At least nine people who escaped the blaze unharmed looked on in their pajamas Sunday morning as the Pelham Drive house went up in flames, the homeowner said.
Fire department officials said there were 11 occupants in the house. Some time after the first engine arrived at 7:31 a.m., firefighters tried to tap two dry barrel hydrants and realized they were frozen, said Brentwood Fire Department Chief Eric Raudies.
"We had a problem getting water on the fire," he said. "I couldn't commit my men to a burning structure fire without a means of [getting] water, so it did hamper" the response effort, he said.
Eventually, firefighters were able to get water from two working hydrants nearby, Raudies said. "During all that time . . . my house is getting destroyed," said homeowner Anthony Gonzalez, 33, who fled the structure with his wife, two of their daughters and five other family members. "We have nothing. Everything that we owned, everything that we cherished . . . it's gone."
All the displaced residents are staying with a relative in Brentwood, Gonzalez said.
About 120 firefighters from six departments responded to the blaze, and seven suffered minor injuries, officials said.

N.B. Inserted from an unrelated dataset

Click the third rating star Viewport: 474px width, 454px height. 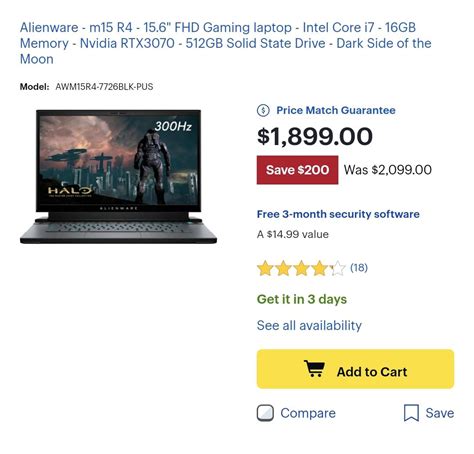click(x=302, y=268)
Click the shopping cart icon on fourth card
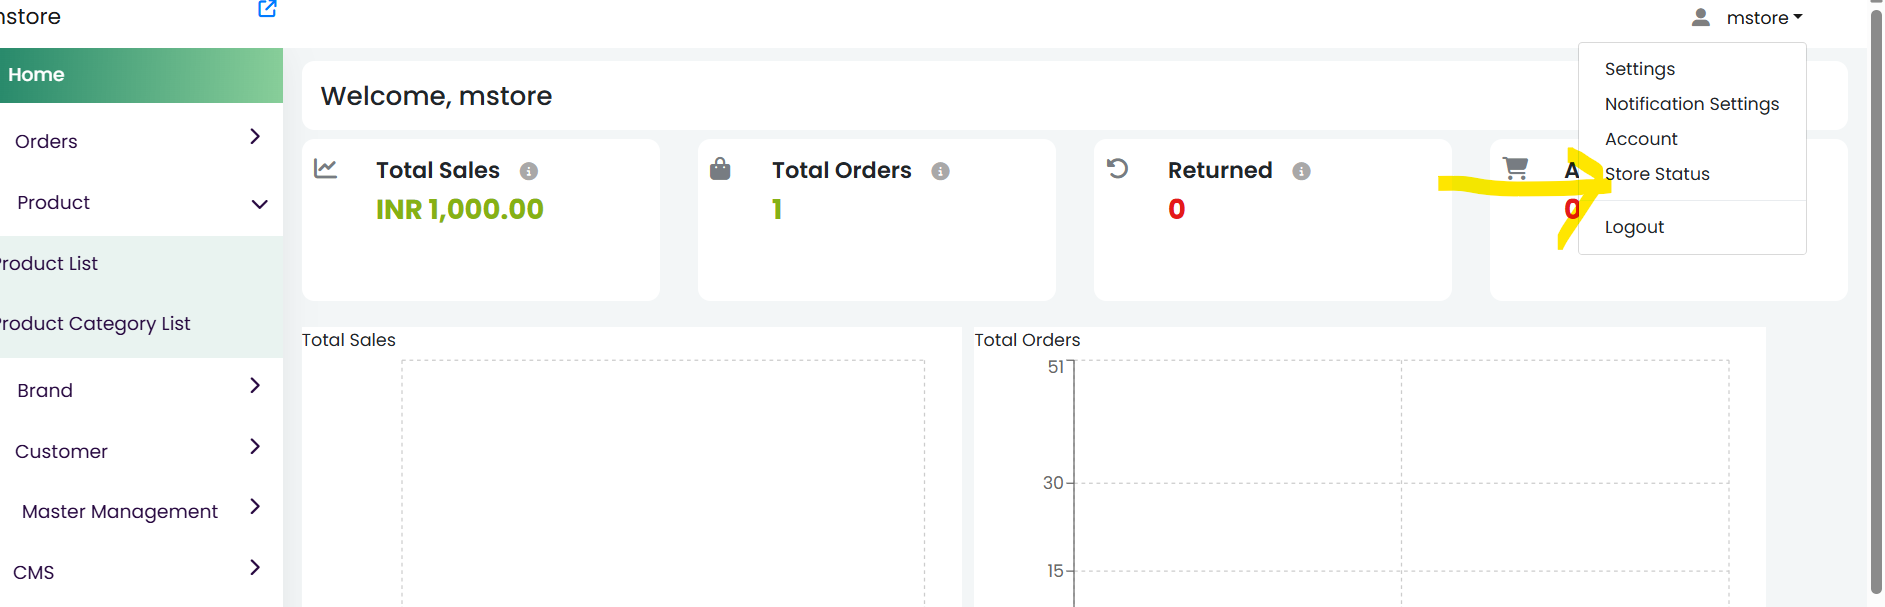 (x=1515, y=168)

Three firefighters were treated for burns to the face or arm at Stony Brook University Medical Center and four were taken to Southside Hospital and treated for smoke inhalation, authorities said. All were released Sunday.
Raudies said he did not know the cause of the hydrants' malfunction, the first case that he knew of where his department's staff encountered frozen hydrants. The cause of the fire was also unknown, he said.
Suffolk Fire Rescue and Emergency Services Commissioner Joseph Williams said such troubles are not rare, but he did not know of past problems with frozen hydrants in Suffolk. Such a problem can occur when water fails to drain from the part of the hydrant above the ground, known as the barrel, because of a leaky valve or other cause, Williams said.
"Sometimes the bad thing is you don't know the hydrant hasn't drained until you use the hydrant," Williams said.
A spokesman for the Suffolk Water Authority, Paddy South, said they were investigating the cause of the malfunction and the hydrants had been inspected in recent months.